(Data extracted from a collection)
******************************

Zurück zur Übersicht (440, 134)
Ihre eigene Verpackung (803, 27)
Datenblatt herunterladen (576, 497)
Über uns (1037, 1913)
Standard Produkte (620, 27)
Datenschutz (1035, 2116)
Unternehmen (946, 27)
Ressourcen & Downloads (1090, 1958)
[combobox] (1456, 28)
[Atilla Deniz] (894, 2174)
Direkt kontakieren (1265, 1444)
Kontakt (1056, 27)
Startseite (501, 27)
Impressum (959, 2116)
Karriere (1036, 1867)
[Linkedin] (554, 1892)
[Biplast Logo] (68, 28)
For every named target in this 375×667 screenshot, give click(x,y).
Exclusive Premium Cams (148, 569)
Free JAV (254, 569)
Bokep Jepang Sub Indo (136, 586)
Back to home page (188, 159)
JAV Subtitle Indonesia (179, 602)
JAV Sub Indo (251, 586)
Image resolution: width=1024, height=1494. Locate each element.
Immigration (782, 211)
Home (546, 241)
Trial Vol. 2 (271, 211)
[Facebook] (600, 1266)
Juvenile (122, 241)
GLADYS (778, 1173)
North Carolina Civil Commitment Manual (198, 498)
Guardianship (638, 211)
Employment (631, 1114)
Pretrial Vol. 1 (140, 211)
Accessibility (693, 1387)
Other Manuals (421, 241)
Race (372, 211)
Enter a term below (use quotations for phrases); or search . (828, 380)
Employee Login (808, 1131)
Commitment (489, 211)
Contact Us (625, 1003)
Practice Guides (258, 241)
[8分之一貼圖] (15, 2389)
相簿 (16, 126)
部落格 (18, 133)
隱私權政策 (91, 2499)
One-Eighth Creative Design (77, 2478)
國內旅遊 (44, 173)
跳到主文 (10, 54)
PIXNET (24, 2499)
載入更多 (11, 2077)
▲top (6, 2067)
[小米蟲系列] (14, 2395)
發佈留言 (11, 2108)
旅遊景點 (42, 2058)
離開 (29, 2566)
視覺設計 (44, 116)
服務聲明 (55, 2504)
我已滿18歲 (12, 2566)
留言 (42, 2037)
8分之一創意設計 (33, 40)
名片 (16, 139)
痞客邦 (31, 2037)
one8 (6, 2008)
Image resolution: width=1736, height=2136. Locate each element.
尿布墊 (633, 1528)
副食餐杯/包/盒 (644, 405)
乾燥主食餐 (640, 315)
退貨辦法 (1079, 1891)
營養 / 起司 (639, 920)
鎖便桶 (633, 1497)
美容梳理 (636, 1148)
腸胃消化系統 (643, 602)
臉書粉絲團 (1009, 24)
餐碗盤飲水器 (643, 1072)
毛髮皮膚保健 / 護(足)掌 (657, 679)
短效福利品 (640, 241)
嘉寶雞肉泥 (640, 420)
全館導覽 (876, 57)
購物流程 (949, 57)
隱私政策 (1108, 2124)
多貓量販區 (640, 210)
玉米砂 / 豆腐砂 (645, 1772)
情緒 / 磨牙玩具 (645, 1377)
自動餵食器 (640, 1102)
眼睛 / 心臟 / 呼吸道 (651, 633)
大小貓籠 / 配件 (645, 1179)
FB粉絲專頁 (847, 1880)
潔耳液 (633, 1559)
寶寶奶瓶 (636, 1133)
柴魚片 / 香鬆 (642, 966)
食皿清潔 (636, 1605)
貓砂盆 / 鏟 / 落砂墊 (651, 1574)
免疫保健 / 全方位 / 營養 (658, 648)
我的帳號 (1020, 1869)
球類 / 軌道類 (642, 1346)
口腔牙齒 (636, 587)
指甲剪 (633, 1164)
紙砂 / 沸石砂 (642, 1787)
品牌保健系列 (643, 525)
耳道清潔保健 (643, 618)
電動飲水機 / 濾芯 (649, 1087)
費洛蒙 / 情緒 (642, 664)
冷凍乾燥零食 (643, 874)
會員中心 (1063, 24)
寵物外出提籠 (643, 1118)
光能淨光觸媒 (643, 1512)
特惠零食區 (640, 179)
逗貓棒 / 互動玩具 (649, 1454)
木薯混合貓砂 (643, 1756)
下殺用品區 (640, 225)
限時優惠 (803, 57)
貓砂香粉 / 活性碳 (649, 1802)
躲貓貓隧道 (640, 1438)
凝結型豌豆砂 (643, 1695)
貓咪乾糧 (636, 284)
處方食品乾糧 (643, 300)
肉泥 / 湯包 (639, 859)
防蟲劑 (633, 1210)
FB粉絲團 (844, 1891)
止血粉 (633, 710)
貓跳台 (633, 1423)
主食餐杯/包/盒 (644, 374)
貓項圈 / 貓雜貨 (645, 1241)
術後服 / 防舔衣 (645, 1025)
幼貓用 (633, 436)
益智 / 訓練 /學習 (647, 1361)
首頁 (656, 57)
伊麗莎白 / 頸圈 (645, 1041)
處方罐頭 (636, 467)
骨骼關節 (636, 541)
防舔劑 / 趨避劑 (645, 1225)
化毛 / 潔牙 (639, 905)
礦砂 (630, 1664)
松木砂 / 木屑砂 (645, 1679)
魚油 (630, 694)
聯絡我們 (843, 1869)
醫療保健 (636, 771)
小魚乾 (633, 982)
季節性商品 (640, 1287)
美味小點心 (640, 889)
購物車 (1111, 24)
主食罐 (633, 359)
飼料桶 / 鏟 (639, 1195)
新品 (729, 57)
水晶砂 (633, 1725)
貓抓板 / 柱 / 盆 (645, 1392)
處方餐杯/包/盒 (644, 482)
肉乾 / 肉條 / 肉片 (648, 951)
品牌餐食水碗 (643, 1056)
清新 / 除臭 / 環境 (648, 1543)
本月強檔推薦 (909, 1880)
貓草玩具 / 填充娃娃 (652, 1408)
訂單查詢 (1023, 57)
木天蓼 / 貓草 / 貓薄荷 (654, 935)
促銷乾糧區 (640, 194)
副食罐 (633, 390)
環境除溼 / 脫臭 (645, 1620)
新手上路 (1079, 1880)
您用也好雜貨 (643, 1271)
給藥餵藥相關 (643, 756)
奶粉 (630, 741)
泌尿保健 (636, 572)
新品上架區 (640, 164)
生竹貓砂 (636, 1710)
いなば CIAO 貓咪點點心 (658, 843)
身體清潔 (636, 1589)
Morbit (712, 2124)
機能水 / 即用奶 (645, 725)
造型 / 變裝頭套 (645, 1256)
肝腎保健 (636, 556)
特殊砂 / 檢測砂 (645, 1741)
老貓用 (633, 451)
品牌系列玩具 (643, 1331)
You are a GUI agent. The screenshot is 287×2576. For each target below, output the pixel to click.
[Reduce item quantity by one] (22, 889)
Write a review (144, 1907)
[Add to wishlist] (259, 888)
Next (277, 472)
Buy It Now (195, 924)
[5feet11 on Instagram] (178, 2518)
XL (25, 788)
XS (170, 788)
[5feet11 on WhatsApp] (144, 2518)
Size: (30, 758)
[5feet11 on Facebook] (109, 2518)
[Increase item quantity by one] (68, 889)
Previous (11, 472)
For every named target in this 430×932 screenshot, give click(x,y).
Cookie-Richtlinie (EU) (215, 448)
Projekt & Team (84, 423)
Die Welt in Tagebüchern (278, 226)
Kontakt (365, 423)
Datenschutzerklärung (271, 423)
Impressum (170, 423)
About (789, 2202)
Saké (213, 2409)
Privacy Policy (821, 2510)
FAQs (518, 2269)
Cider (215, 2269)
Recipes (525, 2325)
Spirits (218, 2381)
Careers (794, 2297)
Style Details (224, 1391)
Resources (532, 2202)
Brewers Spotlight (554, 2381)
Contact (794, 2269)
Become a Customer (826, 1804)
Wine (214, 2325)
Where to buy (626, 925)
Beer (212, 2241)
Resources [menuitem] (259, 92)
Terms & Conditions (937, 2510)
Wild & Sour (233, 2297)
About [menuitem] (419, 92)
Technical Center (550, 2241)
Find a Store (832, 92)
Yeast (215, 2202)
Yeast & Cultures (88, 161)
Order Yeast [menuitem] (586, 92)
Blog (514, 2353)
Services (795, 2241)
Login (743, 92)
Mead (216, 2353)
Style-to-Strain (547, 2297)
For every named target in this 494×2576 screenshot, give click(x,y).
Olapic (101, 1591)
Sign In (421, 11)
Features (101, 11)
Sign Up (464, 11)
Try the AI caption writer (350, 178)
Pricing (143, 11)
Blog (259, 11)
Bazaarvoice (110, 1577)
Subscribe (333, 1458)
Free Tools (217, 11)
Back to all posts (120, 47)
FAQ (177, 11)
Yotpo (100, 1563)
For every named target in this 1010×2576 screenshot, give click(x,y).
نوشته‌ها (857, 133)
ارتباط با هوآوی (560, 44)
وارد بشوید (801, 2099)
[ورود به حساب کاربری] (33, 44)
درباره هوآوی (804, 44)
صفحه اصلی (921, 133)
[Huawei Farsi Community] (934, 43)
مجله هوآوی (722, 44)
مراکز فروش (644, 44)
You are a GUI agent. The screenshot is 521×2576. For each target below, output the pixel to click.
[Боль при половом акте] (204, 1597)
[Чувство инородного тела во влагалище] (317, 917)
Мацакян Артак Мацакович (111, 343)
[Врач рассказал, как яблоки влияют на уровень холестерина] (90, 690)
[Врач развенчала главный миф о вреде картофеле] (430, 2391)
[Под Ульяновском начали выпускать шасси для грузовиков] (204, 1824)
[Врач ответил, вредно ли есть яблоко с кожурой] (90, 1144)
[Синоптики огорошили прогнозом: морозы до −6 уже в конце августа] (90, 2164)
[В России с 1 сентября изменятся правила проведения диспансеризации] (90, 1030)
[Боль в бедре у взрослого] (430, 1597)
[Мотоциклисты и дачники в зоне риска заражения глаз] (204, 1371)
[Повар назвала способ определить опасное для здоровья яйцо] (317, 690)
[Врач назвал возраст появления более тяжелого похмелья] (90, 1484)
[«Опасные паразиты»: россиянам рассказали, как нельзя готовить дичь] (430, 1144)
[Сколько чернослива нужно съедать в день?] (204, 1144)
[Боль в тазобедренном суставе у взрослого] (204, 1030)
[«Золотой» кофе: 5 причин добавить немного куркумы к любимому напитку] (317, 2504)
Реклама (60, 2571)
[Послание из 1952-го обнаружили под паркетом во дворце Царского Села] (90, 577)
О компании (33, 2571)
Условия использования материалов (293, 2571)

******************************

Above are the records. Print exactly, and only, the lines from the line with "Write a review (144, 1907)" to the line with "For every named target in this 430×932", both inclusive.

Write a review (144, 1907)
[Add to wishlist] (259, 888)
Next (277, 472)
Buy It Now (195, 924)
[5feet11 on Instagram] (178, 2518)
XL (25, 788)
XS (170, 788)
[5feet11 on WhatsApp] (144, 2518)
Size: (30, 758)
[5feet11 on Facebook] (109, 2518)
[Increase item quantity by one] (68, 889)
Previous (11, 472)
For every named target in this 430×932 screenshot, give click(x,y).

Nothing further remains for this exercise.